··· Material supplied
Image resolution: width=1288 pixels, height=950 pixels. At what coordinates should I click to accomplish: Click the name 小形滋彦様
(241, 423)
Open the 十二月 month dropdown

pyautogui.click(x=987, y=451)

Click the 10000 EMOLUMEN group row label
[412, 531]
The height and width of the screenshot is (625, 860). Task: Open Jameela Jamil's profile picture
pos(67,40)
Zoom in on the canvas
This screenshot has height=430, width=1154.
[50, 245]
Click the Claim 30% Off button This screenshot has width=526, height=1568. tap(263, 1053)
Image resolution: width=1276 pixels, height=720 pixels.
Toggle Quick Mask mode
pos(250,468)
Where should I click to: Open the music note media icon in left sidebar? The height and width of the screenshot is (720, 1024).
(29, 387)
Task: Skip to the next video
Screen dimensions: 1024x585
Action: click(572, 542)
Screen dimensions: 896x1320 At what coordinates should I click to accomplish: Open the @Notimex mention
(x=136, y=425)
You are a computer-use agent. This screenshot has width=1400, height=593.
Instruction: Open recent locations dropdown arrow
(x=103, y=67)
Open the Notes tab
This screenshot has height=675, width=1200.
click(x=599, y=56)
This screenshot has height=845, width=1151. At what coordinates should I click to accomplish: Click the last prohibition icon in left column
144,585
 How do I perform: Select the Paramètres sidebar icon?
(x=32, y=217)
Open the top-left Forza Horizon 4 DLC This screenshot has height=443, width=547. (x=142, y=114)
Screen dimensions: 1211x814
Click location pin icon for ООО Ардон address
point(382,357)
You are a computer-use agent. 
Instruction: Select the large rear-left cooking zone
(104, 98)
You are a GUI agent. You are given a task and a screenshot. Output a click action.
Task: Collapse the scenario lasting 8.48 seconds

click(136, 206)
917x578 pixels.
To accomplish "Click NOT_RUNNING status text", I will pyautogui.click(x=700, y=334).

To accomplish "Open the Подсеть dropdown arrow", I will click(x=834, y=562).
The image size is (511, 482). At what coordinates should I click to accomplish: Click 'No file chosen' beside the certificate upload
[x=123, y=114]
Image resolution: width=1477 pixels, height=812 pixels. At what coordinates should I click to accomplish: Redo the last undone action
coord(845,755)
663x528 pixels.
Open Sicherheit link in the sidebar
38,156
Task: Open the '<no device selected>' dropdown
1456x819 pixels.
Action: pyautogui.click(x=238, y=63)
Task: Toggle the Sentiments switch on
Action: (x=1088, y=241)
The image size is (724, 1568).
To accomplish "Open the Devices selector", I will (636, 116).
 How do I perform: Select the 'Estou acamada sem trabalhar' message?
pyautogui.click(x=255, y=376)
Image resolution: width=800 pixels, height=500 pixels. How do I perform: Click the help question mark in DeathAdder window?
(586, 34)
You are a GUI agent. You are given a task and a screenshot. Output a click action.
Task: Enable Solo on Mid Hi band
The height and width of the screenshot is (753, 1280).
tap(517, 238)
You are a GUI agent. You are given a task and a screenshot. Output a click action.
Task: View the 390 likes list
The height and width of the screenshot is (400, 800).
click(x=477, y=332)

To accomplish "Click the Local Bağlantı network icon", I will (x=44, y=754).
······
_What is required_:
Print every line of the listing shown above, exactly.

_Solution to the exercise_:
Image resolution: width=1288 pixels, height=950 pixels. At what coordinates should I click to accomplish: Click the name 小形滋彦様
(241, 423)
Open the 十二月 month dropdown

pyautogui.click(x=987, y=451)

Click the 10000 EMOLUMEN group row label
[412, 531]
The height and width of the screenshot is (625, 860). Task: Open Jameela Jamil's profile picture
pos(67,40)
Zoom in on the canvas
This screenshot has height=430, width=1154.
[50, 245]
Click the Claim 30% Off button This screenshot has width=526, height=1568. tap(263, 1053)
Image resolution: width=1276 pixels, height=720 pixels.
Toggle Quick Mask mode
pos(250,468)
Where should I click to: Open the music note media icon in left sidebar? The height and width of the screenshot is (720, 1024).
(29, 387)
Task: Skip to the next video
Screen dimensions: 1024x585
Action: click(572, 542)
Screen dimensions: 896x1320 At what coordinates should I click to accomplish: Open the @Notimex mention
(x=136, y=425)
You are a computer-use agent. This screenshot has width=1400, height=593.
Instruction: Open recent locations dropdown arrow
(x=103, y=67)
Open the Notes tab
This screenshot has height=675, width=1200.
click(x=599, y=56)
This screenshot has height=845, width=1151. At what coordinates should I click to accomplish: Click the last prohibition icon in left column
144,585
 How do I perform: Select the Paramètres sidebar icon?
(x=32, y=217)
Open the top-left Forza Horizon 4 DLC This screenshot has height=443, width=547. (x=142, y=114)
Screen dimensions: 1211x814
Click location pin icon for ООО Ардон address
point(382,357)
You are a computer-use agent. 
Instruction: Select the large rear-left cooking zone
(104, 98)
You are a GUI agent. You are given a task and a screenshot. Output a click action.
Task: Collapse the scenario lasting 8.48 seconds

click(136, 206)
917x578 pixels.
To accomplish "Click NOT_RUNNING status text", I will pyautogui.click(x=700, y=334).

To accomplish "Open the Подсеть dropdown arrow", I will click(x=834, y=562).
The image size is (511, 482). At what coordinates should I click to accomplish: Click 'No file chosen' beside the certificate upload
[x=123, y=114]
Image resolution: width=1477 pixels, height=812 pixels. At what coordinates should I click to accomplish: Redo the last undone action
coord(845,755)
663x528 pixels.
Open Sicherheit link in the sidebar
38,156
Task: Open the '<no device selected>' dropdown
1456x819 pixels.
Action: pyautogui.click(x=238, y=63)
Task: Toggle the Sentiments switch on
Action: (x=1088, y=241)
The image size is (724, 1568).
To accomplish "Open the Devices selector", I will (636, 116).
 How do I perform: Select the 'Estou acamada sem trabalhar' message?
pyautogui.click(x=255, y=376)
Image resolution: width=800 pixels, height=500 pixels. How do I perform: Click the help question mark in DeathAdder window?
(586, 34)
You are a GUI agent. You are given a task and a screenshot. Output a click action.
Task: Enable Solo on Mid Hi band
The height and width of the screenshot is (753, 1280).
tap(517, 238)
You are a GUI agent. You are given a task and a screenshot. Output a click action.
Task: View the 390 likes list
The height and width of the screenshot is (400, 800).
click(x=477, y=332)

To accomplish "Click the Local Bağlantı network icon", I will (x=44, y=754).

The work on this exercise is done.